My father opens his mouth—
And shouting erupts.
I turn my head.
Sam is being dragged across the pavement by four men in black uniforms. He fights like an animal—kicking, twisting, screaming—but they don't slow down.
"Let me go !" he yells. "I didn't do anything !"
Luke breaks free from his mother's arms.
"Sam !" he screams, running.
One of the men grabs him. "Stay back."
Luke fights him.
Then something ignites.
His eyes glow.
Fire blooms across his skin, heat rolling outward in a violent wave. The man stumbles back, yelling. Luke stares at his own hands, terrified.
"What—what is happening to me ?" he whispers.
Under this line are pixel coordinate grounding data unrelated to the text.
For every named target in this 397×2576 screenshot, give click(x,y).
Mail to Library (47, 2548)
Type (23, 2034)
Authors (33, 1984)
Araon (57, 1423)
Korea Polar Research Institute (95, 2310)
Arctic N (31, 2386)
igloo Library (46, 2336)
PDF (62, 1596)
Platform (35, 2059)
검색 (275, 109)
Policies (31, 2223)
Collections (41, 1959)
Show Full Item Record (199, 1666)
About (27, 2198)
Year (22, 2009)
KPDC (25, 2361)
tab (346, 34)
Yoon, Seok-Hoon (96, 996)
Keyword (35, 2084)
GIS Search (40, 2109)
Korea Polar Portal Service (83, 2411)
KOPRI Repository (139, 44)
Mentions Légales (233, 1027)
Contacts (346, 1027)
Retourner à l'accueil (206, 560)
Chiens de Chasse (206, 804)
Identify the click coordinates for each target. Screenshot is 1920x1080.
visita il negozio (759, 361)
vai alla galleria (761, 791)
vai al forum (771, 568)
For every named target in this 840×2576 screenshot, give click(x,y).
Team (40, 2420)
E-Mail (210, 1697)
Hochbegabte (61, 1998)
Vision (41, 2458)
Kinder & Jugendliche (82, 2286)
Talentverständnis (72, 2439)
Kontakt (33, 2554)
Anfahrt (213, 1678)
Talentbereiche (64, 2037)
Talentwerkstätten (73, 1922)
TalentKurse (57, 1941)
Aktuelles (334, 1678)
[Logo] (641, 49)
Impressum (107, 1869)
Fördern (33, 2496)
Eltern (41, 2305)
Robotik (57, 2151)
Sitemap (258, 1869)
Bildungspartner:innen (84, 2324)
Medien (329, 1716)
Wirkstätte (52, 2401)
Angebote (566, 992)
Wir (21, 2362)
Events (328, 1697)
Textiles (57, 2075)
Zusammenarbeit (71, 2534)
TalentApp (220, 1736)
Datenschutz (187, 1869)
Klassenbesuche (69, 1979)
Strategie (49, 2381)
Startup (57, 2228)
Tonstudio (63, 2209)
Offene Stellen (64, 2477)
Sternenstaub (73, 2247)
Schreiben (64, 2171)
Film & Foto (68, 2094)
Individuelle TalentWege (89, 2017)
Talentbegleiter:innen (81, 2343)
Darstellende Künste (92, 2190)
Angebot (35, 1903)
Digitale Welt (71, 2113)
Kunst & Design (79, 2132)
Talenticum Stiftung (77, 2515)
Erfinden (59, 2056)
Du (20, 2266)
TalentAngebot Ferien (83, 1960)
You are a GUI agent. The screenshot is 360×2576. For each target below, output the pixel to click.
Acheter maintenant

For one second, I think he might run.
Then a dart hits his neck.
The fire dies instantly.
Luke collapses, unconscious, his clothes burned away as he hits the ground.
Emma screams.
I try to sit up. Try to shout. Hands press me back down.
The van doors slam shut.
The engine roars.
As it pulls away, I understand something with perfect, awful clarity:
Vought has found us.
And nothing in my life will ever be quiet again.